## OPDRACHT A:
Beantwoord met behulp van het vonnisfragment de volgende vragen:
(i) Welk feit acht de officier van justitie wettig en overtuigend bewezen?
(ii) Van welk ziekenhuis is de medische verklaring afkomstig?
(iii) In welke plaats moesten de collega's van werkgebied Maasland zich melden?
## OPDRACHT B:
Schrijf het vonnisfragment verder, te beginnen na de laatste zin.

De formele voorvragen.

Bij het onderzoek ter terechtzitting is gebleken dat de dagvaarding geldig is. De rechtbank is bevoegd van het ten laste gelegde kennis te nemen en de officier van justitie kan in de vervolging worden ontvangen. Voorts zijn er geen gronden gebleken voor schorsing van de vervolging.

De bewijsvraag.

Het standpunt van de officier van justitie.
De officier van justitie acht het primair ten laste gelegde feit wettig en overtuigend bewezen.
Het standpunt van de verdediging.
De raadsman heeft bepleit dat verdachte integraal dient te worden vrijgesproken van de aan haar tenlastegelegde feiten, omdat er geen sprake is van opzet op de dood dan wel op het toebrengen van zwaar lichamelijk letsel.
Het oordeel van de rechtbank. [1]
De rechtbank neemt bij haar bewijsbeslissing de volgende bewijsmiddelen in aanmerking:
Een proces-verbaal van verhoor aangever d.d. 21 mei 2024, voor zover inhoudende, zakelijk weergegeven ( pag. 209-215):
Ik kan mij herinneren dat ik thuis kwam en dat ik door [verdachte] met een mes werd gestoken. Zij heeft mij gestoken in de buurt van mijn hart.
Een schriftelijk bescheid, te weten een medische verklaring van het Radboud UMC in Nijmegen, opgemaakt door A. Musumeci-Eggenhuizen, stafmedewerker Bestuurlijke en Juridische zaken, d.d. 28 mei 2024, voor zover inhoudende, zakelijk weergegeven (pag.225-256):
[pag. 235] Steekverwonding parasternaal links zonder betrokkenheid van vasculaire structuren met een klein ventrale pneu links.
Een proces-verbaal van verhoor verdachte d.d. 20 mei 2024, voor zover inhoudende, zakelijk weergegeven (pag. 26-30):
[pag. 28] Ik heb hem met een mes gestoken.
Een proces-verbaal van bevindingen, opgemaakt door verbalisanten [verbalisant 1] en [verbalisant 2] , d.d. 20 mei 2024, voor zover inhoudende, zakelijk weergegeven (pag. 49-50):
Op 20 mei 2024 hoorden wij via de portofoon dat de collega's van werkgebied Maasland naar de Walterus van [adres] in Nistelrode werden gestuurd. Daar zou iemand in zijn
buik zijn gestoken. Wij kregen eveneens de opdracht van het operationeel centrum om ter
plaatse te gaan. Ik zag dat het slachtoffer een ontbloot bovenlichaam had, en volledig
was bedekt met bloed. Ik zag dat het slachtoffer een wond in zijn borststreek had, en
dat hier bloed uit kwam.
In aanvulling op deze bewijsmiddelen overweegt de rechtbank, ter beantwoording van de bewijsvraag, als volgt.

## BRONMATERIAAL:
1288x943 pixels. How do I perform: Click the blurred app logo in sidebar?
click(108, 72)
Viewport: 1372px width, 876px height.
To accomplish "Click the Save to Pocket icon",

## VERWACHT ANTWOORD A:
(i) Het primair ten laste gelegde feit.
(ii) Van het Radboud UMC in Nijmegen.
(iii) In Nistelrode.

## VERWACHT ANTWOORD B:
Gelet op bovenstaande bewijsmiddelen acht de rechtbank wettig en overtuigend bewezen dat verdachte op 20 mei 2024 te Nistelrode [slachtoffer] (hierna te noemen: het slachtoffer) met een mes in de borst heeft gestoken.
Dat dit per ongeluk zou zijn gebeurd, zoals wellicht uit bepaalde delen van de verklaring van verdachte valt af te leiden, acht de rechtbank volstrekt onaannemelijk. Dat zij daarbij vol opzet had op de dood van het slachtoffer is echter evenmin gebleken. De rechtbank dient daarom ten aanzien van het primair ten laste gelegde te beoordelen of verdachte ten minste willens en wetens de aanmerkelijke kans heeft aanvaard dat het slachtoffer door haar handelen zou kunnen komen te overlijden en zij aldus wel voorwaardelijk opzet op de dood van het slachtoffer had.
De beantwoording van de vraag of een gedraging de aanmerkelijke kans op een bepaald gevolg in het leven roept, is afhankelijk van de omstandigheden van het geval. Daarbij komt betekenis toe aan de aard van de gedraging en de omstandigheden waaronder deze is verricht. Het zal in alle gevallen moeten gaan om een kans die naar algemene ervaringsregels aanmerkelijk is te achten.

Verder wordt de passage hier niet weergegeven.